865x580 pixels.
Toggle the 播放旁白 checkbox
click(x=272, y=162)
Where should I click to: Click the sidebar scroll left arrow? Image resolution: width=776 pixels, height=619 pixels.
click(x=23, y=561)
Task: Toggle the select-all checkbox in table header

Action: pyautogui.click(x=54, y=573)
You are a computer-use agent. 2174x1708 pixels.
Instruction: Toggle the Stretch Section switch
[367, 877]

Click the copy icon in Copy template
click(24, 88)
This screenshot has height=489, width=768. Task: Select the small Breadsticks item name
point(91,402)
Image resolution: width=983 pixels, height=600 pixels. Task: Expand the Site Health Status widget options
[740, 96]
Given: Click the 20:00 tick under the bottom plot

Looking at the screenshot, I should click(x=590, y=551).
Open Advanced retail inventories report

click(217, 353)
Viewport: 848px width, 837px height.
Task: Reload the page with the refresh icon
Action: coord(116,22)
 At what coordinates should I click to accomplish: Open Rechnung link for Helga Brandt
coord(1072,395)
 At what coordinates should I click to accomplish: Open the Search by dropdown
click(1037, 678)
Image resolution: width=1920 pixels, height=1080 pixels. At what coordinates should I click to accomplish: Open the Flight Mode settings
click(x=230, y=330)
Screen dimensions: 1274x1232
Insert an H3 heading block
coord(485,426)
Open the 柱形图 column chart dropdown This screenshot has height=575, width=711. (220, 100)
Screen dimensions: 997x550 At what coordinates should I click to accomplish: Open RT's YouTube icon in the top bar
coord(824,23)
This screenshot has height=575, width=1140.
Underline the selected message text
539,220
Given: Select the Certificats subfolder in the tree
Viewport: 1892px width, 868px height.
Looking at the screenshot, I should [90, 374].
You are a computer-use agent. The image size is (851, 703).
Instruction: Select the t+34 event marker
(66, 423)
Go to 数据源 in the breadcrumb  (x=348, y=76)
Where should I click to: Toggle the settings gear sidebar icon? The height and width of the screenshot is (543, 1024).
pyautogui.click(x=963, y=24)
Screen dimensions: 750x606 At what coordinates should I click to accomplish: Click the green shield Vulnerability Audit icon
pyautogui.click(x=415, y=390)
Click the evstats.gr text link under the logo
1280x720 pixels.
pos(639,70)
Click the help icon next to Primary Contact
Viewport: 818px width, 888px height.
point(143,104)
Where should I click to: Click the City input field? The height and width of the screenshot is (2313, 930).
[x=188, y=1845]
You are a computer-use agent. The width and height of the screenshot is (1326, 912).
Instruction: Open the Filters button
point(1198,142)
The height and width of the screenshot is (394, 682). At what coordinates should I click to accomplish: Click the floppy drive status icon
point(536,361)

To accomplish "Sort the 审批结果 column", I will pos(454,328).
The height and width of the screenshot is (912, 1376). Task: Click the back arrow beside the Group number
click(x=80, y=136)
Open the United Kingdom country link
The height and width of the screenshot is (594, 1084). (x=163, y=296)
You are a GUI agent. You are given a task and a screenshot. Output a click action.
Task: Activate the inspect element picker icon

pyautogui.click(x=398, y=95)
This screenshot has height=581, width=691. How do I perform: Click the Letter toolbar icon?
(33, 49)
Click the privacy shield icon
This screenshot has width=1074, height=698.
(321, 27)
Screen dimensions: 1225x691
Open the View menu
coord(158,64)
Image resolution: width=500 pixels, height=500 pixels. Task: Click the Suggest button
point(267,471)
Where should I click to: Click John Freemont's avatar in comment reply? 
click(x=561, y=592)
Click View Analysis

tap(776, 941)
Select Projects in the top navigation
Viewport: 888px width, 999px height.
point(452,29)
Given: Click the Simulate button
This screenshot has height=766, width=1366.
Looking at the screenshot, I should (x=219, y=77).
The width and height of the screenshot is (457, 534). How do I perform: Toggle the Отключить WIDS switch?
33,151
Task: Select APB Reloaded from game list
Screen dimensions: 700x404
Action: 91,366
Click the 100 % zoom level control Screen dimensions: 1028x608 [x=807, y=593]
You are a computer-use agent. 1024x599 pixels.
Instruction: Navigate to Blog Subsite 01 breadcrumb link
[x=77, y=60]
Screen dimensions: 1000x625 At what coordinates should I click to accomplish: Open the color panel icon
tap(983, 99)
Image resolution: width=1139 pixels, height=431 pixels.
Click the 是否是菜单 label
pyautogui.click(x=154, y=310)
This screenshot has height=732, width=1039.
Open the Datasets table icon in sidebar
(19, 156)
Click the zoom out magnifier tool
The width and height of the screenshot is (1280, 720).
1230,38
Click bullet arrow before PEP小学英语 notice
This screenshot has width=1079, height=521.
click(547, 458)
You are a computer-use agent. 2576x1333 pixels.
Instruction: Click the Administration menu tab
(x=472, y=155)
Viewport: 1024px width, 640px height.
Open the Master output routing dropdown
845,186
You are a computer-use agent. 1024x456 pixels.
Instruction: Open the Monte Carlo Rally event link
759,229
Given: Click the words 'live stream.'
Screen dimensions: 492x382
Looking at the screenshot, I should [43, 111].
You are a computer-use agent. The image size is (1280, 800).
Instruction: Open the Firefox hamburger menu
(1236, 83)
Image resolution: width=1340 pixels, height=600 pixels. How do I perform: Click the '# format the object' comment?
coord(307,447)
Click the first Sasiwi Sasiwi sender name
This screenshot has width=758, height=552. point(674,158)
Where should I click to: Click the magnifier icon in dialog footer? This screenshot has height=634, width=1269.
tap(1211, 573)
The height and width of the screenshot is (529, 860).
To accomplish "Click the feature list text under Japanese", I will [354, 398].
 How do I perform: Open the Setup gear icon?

WHAT YOU HAVE TO DO -> Since only part of the listing is wanted, copy exactly the lines from the one holding "Instruction: Open the Filters button" to the one holding "You are a computer-use agent. 1024x599", both included.

EXPECTED OUTPUT ->
Instruction: Open the Filters button
point(1198,142)
The height and width of the screenshot is (394, 682). At what coordinates should I click to accomplish: Click the floppy drive status icon
point(536,361)

To accomplish "Sort the 审批结果 column", I will pos(454,328).
The height and width of the screenshot is (912, 1376). Task: Click the back arrow beside the Group number
click(x=80, y=136)
Open the United Kingdom country link
The height and width of the screenshot is (594, 1084). (x=163, y=296)
You are a GUI agent. You are given a task and a screenshot. Output a click action.
Task: Activate the inspect element picker icon

pyautogui.click(x=398, y=95)
This screenshot has height=581, width=691. How do I perform: Click the Letter toolbar icon?
(33, 49)
Click the privacy shield icon
This screenshot has width=1074, height=698.
(321, 27)
Screen dimensions: 1225x691
Open the View menu
coord(158,64)
Image resolution: width=500 pixels, height=500 pixels. Task: Click the Suggest button
point(267,471)
Where should I click to: Click John Freemont's avatar in comment reply? 
click(x=561, y=592)
Click View Analysis

tap(776, 941)
Select Projects in the top navigation
Viewport: 888px width, 999px height.
point(452,29)
Given: Click the Simulate button
This screenshot has height=766, width=1366.
Looking at the screenshot, I should (x=219, y=77).
The width and height of the screenshot is (457, 534). How do I perform: Toggle the Отключить WIDS switch?
33,151
Task: Select APB Reloaded from game list
Screen dimensions: 700x404
Action: 91,366
Click the 100 % zoom level control Screen dimensions: 1028x608 [x=807, y=593]
You are a computer-use agent. 1024x599 pixels.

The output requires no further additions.